▸ Records for the exercise:
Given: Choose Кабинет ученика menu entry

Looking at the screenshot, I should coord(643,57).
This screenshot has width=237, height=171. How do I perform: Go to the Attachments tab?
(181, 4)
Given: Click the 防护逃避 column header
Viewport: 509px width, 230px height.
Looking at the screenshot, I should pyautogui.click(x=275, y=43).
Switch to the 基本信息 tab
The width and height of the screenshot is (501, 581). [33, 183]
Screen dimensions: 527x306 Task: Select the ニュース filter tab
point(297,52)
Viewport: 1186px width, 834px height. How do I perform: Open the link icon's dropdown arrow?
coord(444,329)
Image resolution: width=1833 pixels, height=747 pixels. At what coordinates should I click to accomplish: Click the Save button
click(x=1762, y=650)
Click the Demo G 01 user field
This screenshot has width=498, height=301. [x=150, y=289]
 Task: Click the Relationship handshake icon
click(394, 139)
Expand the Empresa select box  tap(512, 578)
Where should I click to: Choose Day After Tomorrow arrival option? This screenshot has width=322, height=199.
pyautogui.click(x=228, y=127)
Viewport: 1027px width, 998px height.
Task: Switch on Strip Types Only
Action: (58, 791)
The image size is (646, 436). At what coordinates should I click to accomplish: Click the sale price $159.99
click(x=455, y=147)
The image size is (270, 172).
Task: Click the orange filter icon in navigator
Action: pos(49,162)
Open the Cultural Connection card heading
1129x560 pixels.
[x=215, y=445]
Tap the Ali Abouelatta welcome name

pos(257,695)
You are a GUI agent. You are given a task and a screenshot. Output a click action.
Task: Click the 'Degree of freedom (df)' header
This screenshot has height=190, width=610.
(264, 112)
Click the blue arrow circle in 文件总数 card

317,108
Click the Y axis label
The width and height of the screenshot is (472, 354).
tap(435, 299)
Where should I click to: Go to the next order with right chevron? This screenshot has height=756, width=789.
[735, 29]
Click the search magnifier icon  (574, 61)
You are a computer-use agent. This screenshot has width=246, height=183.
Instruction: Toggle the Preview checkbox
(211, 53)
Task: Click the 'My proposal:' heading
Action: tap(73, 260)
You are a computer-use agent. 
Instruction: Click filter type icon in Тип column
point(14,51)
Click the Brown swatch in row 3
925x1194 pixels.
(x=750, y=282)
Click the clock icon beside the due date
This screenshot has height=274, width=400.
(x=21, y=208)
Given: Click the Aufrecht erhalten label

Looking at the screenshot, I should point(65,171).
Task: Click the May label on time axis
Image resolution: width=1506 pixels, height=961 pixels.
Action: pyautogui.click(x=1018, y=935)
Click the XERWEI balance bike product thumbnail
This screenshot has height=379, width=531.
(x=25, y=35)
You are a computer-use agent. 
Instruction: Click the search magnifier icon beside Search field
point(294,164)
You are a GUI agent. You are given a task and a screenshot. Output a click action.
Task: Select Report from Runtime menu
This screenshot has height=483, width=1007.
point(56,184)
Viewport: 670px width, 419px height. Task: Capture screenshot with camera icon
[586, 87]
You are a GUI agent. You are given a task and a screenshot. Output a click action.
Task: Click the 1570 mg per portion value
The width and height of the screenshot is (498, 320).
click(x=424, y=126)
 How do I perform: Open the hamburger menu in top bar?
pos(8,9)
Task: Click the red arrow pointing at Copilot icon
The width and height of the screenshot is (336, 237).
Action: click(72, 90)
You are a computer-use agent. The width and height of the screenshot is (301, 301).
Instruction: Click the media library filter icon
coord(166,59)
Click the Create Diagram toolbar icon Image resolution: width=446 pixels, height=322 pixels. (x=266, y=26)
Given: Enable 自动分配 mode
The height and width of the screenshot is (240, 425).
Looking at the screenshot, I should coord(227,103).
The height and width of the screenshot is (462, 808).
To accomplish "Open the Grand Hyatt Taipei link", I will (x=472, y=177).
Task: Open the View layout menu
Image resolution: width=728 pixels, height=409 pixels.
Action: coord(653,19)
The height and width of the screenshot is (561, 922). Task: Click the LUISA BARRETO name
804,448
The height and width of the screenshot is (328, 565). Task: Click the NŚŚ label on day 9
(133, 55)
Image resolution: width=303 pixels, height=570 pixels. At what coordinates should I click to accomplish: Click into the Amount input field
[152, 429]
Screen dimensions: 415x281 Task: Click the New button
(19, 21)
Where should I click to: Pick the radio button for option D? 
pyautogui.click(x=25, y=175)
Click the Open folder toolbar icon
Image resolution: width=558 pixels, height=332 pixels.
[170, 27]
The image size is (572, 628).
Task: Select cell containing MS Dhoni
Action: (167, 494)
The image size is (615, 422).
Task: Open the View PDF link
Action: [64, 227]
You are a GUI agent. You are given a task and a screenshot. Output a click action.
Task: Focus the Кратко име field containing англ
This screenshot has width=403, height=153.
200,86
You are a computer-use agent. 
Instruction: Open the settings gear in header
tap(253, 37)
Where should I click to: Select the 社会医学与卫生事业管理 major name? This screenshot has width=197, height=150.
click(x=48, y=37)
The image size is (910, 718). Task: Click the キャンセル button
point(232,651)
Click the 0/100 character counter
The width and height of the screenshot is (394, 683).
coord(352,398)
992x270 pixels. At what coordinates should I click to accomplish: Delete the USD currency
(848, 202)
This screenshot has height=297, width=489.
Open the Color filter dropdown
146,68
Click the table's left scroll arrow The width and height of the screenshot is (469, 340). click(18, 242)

▸ Task goal: Write out each line above that contains the word "toolbar".

▸ Your solution:
Click the Create Diagram toolbar icon Image resolution: width=446 pixels, height=322 pixels. (x=266, y=26)
Click the Open folder toolbar icon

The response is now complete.